51 Concerning, secondly, the question whether a group of workers such as that at issue in the main proceedings is sufficiently independent, it is sufficient to note that, in the context of EU legislation on maintaining the rights of workers, the concept of independence refers to the powers, granted to those in charge of the group of workers concerned, to organise, relatively freely and independently, the work within that group and, more particularly, to give instructions and allocate tasks to subordinates within the group, without direct intervention from other organisational structures of the employer (see, in that regard, UGT-FSP, paragraphs 42 and 43). Whilst the presence of a sufficiently autonomous entity is not affected by the fact that the employer imposes precise obligations on that group of workers and thus has an extensive influence on its activities, it is nevertheless necessary that that group possess a certain freedom to organise and carry out its tasks (see, to that effect, Hidalgo and Others, paragraph 27).
52 In this case, it appears, subject to verification by the national court, that the ATA staff of local authorities employed in schools constituted, within the administration of the local authorities, an entity capable, relatively freely and independently, of organising and carrying out their tasks, by means, in particular, of instructions given by members of that ATA staff with responsibilities for coordination and direction.
53 Concerning, thirdly and finally, the fact that the transferred staff and their activities are integrated within the public administration, it should be noted that that fact alone cannot take that entity outside the application of Directive 77/187 (see, to that effect, Collino and Chiappero, paragraphs 33 and 35). The opposite conclusion would not be consistent with the case-law cited in paragaph 42 of this judgment, according to which any sufficiently structured and autonomous grouping of persons and assets enabling the exercise of an economic activity pursuing a specific objective constitutes an ‘undertaking’ for the purposes of Directive 77/187, whatever its legal status and method of financing.
54 Whilst it is true that, as the Italian Government has pointed out, the Court has excluded from the scope of Directive 77/187 the ‘reorganisation of structures of the public administration’ and the ‘transfer of administrative functions between public administrative authorities’ and that that exclusion has subsequently been confirmed in Article 1(1) of that directive in the version resulting from Directive 98/50, and in Article 1(1) of Directive 2001/23, the fact remains, as the Court has already pointed out, and as the Advocate General points out in paragraphs 46 to 51 of his Opinion, the scope of those expressions is limited to cases where the transfer concerns activities which fall within the exercise of public powers (Collino and Chiappero, paragraphs 31 and 32 and case-law cited).
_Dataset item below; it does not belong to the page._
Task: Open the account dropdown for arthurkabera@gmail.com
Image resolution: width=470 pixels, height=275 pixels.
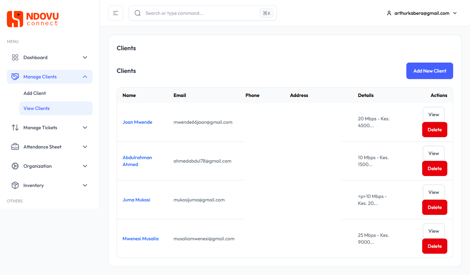Action: pos(455,13)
55 It is true that the documents before the Court show that the taking over by the Ministero of the ATA staff of local authorities fell within the context of a reorganisation of public administration in Italy. However, far from holding that any transfer connected with or falling within the context of a reorganisation of public administration must be excluded from the scope of Directive 77/187, the Court merely stated, in the case-law cited by the Italian Government, that the reorganisation of structures of the public administration and the transfer of administrative functions between public administrative authorities do not in themselves and as such constitute a transfer of an undertaking for the purposes of that directive (Henke, paragraph 14; Collino and Chiappero, paragraph 31; Mayeur, paragraph 33).
56 The Court has held in particular that the creation of a grouping of municipalities and the taking over by the latter of certain competences of municipalities forming part of that grouping constitutes a rearrangement of the exercise of public powers and cannot therefore fall within Directive 77/187 (see Henke, paragraphs 16 and 17), while holding in other cases that the transfer of staff carrying out activities of an economic nature within a public administration falls within that directive (see, in particular, Hidalgo and Others, paragraph 24; Collino and Chiappero, paragraph 32).
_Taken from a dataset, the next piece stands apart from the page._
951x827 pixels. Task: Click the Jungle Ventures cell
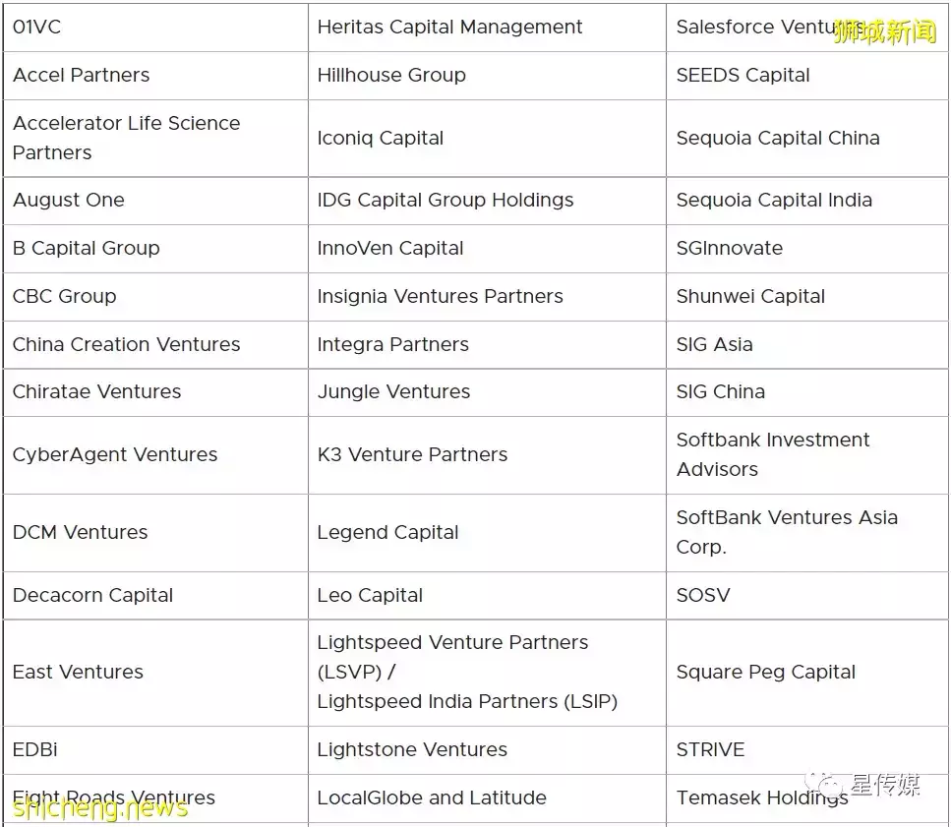(x=393, y=392)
57 There is nothing to justify developing that case-law in the direction that public employees, protected as workers under national law and subject to a transfer to a new employer within the public administration, should not be able to benefit from the protection offered by Directive 77/187 solely on the ground that that transfer falls within the context of a reorganisation of that administration.
58 It is important to note in that regard that, if such an interpretation were accepted, any transfer imposed upon such workers could be removed by the public authority concerned from the scope of Directive 77/187 simply by invoking the fact that the transfer forms part of a staff reorganisation. Important categories of workers carrying out economic activities within the meaning of the Court’s case-law would thus risk being deprived of the protection provided for by Directive 77/187. That result would be difficult to reconcile both with the wording of Article 2 of the latter, according to which the transferor and the transferee may be any physical or legal person having the capacity of employer, and with the need, bearing in mind the objective of social protection pursued by the directive, to interpret exceptions to its application strictly (see, in relation to Directive 2001/23, Case C‑561/07 Commission v Italy [2009] ECR I‑4959, paragraph 30 and case-law cited).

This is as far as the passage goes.